Wagner était un admirable organisateur; le café pris, les cigarettes fumées, le bateau à vapeur siffla et il n'y eut que la chaussée à franchir pour s'embarquer.

Que dire encore de cette traversée? sinon qu'il y a des moments de la vie où la nature s'illumine de la clarté que l'on porte en soi, où l'air semble plus limpide, le ciel plus lumineux, l'eau plus transparente, où tout vibre harmonieusement, dans le décor qui enveloppe votre joie?...

Certes il n'y eût jamais pour moi de lac aussi bleu entre d'aussi fraîches collines, et pourtant je ne les voyais pas. Les yeux du Maître, ses prunelles rayonnantes, où se fondaient les plus belles nuances du saphir, c'est cela que je regardais, et je disais à madame Cosima, qui pensait tout à fait comme moi:

—A présent seulement, je comprends cette félicité du paradis, si vantée par les croyants: voir Dieu face à face!...

Le soleil couchant allumait un ciel d'apothéose quand le bateau stoppa, à la station dernière. Le lac, il me semble, finissait là, et le petit port où nous abordions s'appelait, je crois, Treib, d'où l'on monte à Seelisberg.
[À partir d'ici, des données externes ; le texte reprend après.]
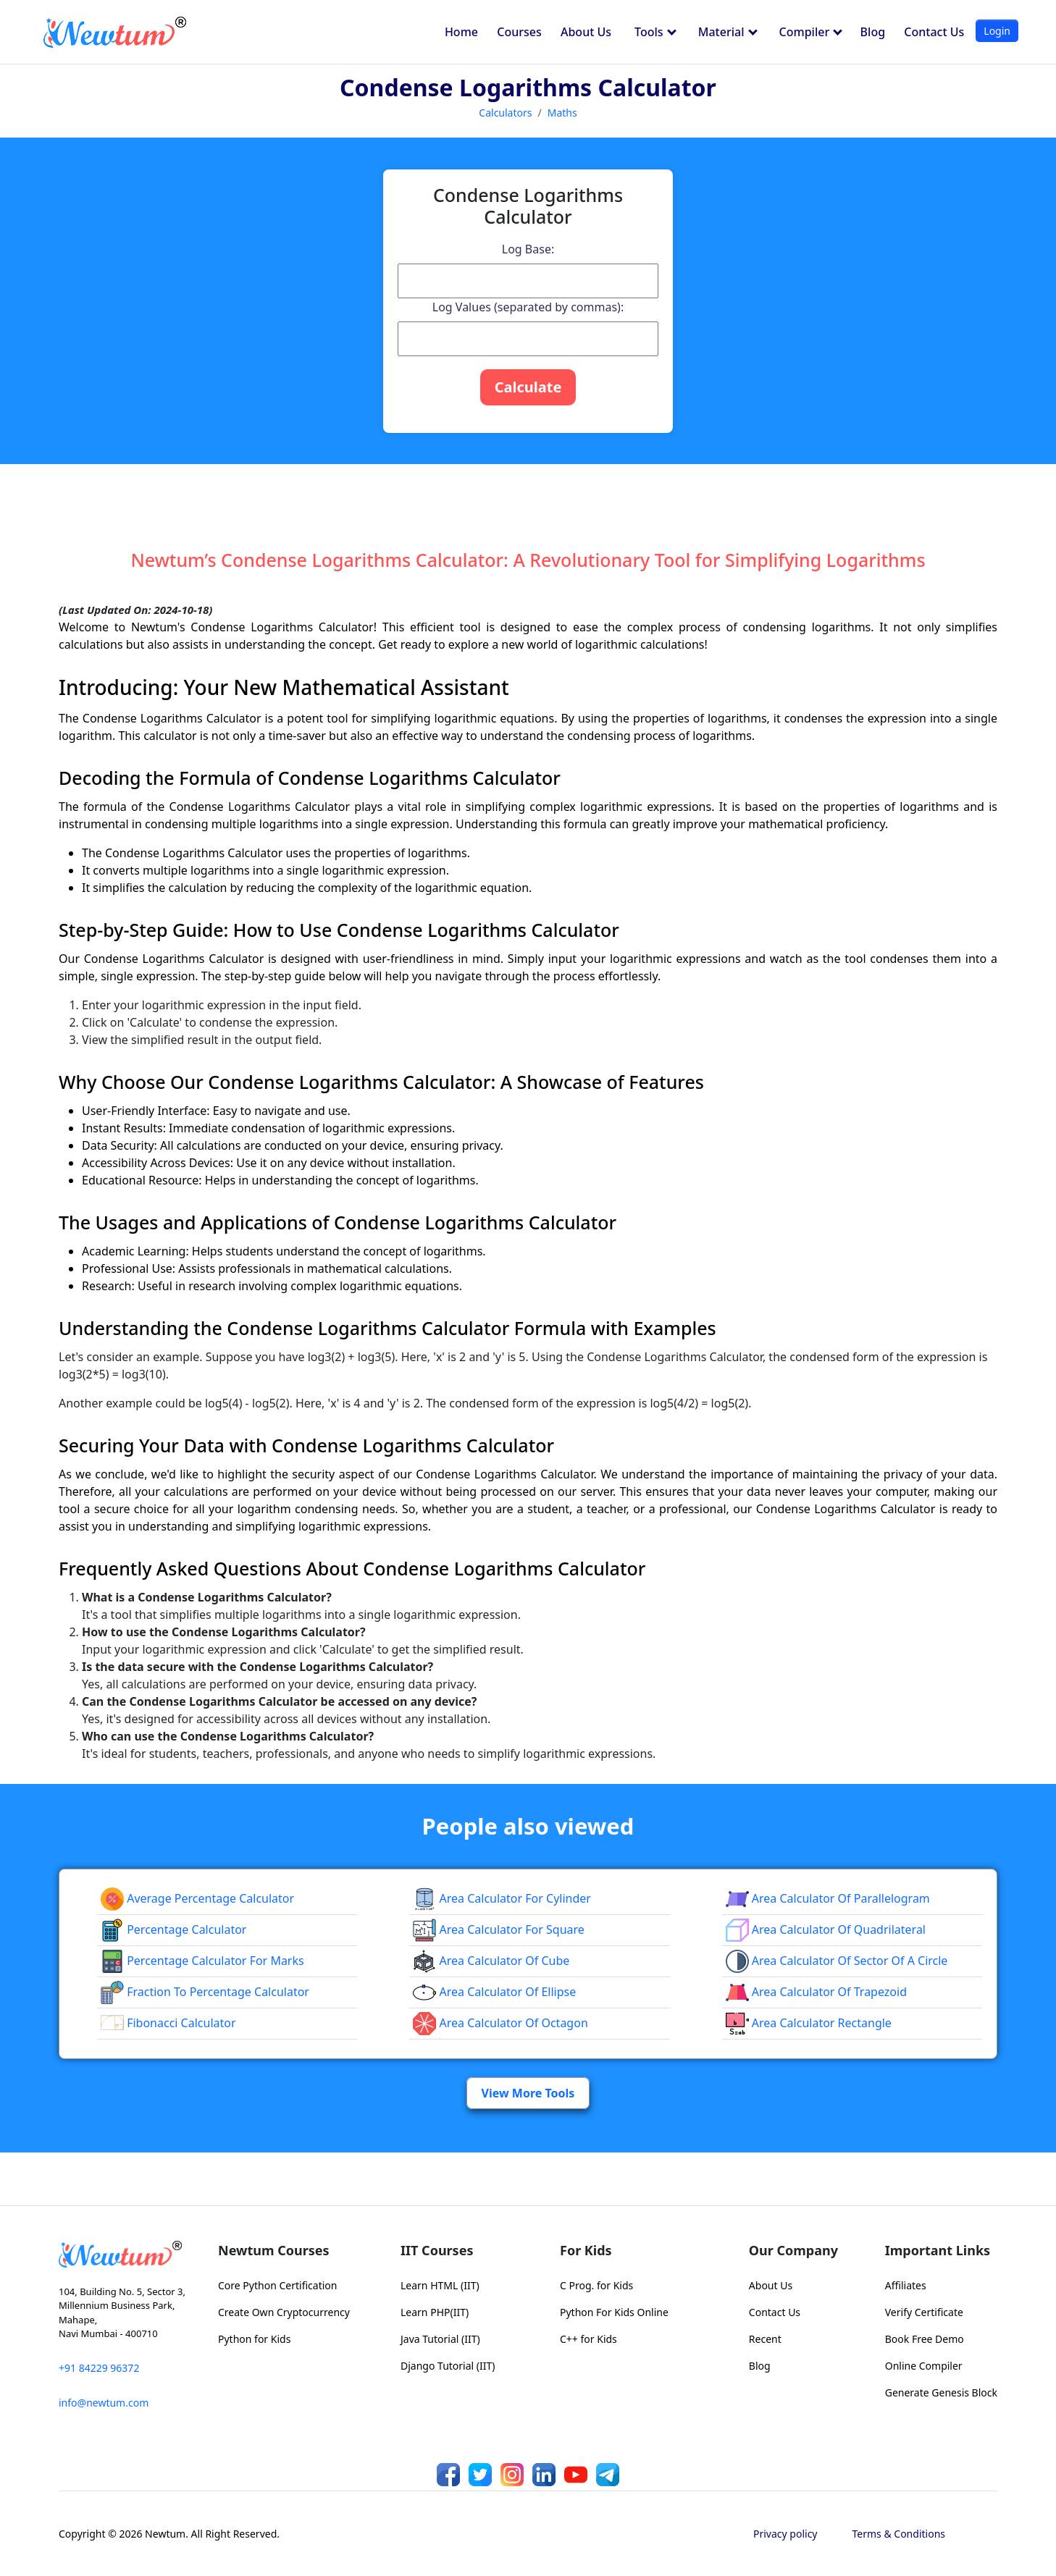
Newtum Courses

J'ignorais tout de la vie antérieure de Richard Wagner; je ne savais rien de sa condamnation politique, de son exil, et de son long séjour dans ce pays où il nous conduisait; je n'avais aucune idée des épreuves qu'il venait de subir, des déchirements qui avaient précédé pour lui l'heure présente, l'accalmie consolatrice, le renouveau sentimental, ce temps heureux, enfin, pendant lequel j'avais le bonheur de le rencontrer, si plein de joie, d'énergie et de sérénité.

Je fus donc d'autant plus surprise—délicieusement surprise—par la scène qui suivit son débarquement. Avant qu'il eût mis le pied sur la rive, il avait été reconnu. Aussitôt un rassemblement se forma: les bateliers, les habitants, les gens du peuple accoururent et, avec un enthousiasme extraordinaire, acclamèrent Richard Wagner, lui pressant les mains, baisant ses vêtements, dans une sorte d'adoration. Le Maître remerciait en riant, les yeux humides; il nous entraîna vite hors des groupes.

—Les braves gens! disait-il, ils ne m'ont pas oublié encore.

Alors il nous raconta ce qu'avait été pour lui cette terre d'exil.

—J'y suis arrivé comme un criminel, chassé de sa patrie, ne sachant où se réfugier. C'est dans ce village même que je vins d'abord. Le soir, au moment où, triste et abattu, j'allais m'endormir dans une chambre inconnue, un chœur d'hommes éclata sous ma fenêtre, accompagné par des cuivres et des harpes. M'étant rhabillé, j'ouvris les volets et je vis sur le lac plusieurs barques illuminées, chargées d'hommes qui chantaient. Avec quelle émotion je les écoutai! Ils chantaient de ma musique, des fragments de mes opéras! Je n'y pouvais croire. Comment! tandis que je fuyais une patrie qui me haïssait, dans ce village perdu, j'étais aimé, on connaissait mes œuvres et on me souhaitait ainsi la bienvenue?... J'ai vécu quelque temps parmi ces braves Suisses et je leur garde une profonde reconnaissance, car, à l'instant où je désespérais, il m'ont rendu la foi et l'espérance.